The manner in which police began to interact with Spencer is now part of internal and criminal investigations, according to police.
"The department remains extremely limited in the information we can release," Bethel said.
Neither police nor District Attorney Larry Krasner would answer questions about the officers' actions immediately before the shootings.
"I'm not going to be able to do that," Krasner said.
Police and Krasner wouldn't talk specifics on policy, saying it's all part of their ongoing investigation.
But according to Philadelphia police directives, when it comes to stop and frisk — or what are known as "Terry stops" — if an officer "possesses reasonable suspicion of criminal activity and there are specific factors which lead the officer to believe the subject is armed and poses a threat, the officer is permitted to conduct a Terry frisk of the person to detect weapons that could be used to harm the officer."
"The individual decided to fight, and did not give up that illegal gun," Bethel said.
Stop and frisk has long been a controversial policy.
The ACL in 2010 sued the city of Philadelphia over its use, concerned about racial profiling.

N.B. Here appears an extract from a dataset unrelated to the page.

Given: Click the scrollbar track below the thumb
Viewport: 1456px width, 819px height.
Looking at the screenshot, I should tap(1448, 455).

A settlement was reached and court records show the department must track all vehicle and pedestrian stops.
More recently, Terry stops have come up on the campaign trail, with Mayor Cherelle Parker endorsing their usefulness in fighting gun violence, but when conducted lawfully and with balance.

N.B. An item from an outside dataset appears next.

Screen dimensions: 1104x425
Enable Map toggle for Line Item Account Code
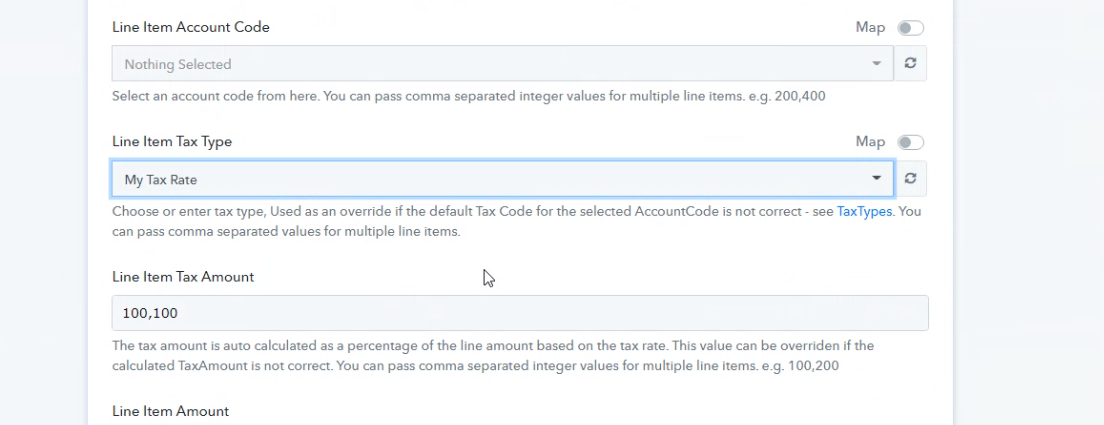tap(910, 28)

But opinions are mixed on Philadelphia streets.
"That looked like stop and frisk and this is why we should all be considering how dangerous that can be for citizens and officers," Pastor Carl Day, a community activist, said.
But the policy has resurfaced in light of the last three years of elevated gun violence.
Brandon Flood, of CeaseFirePA, an organization dedicated to ending the gun violence epidemic in Pennsylvania, sees its usefulness.
"Obviously I know the policy of stop and frisk is controversial but it's certainly a way to more smartly deploy those tactics in a way certainly is not discriminatory and doesn't result in any civil rights violations," Flood said.
Prosecutors said it would be some three months before they could offer a more complete assessment of what happened.
"If we do not lift up this video so that people can see what it shows, what it does not show, what can be determined, what cannot be determined from the video, then what we have is for people to have the opportunity to invent their own narratives," Krasner said. "And that can be dangerous."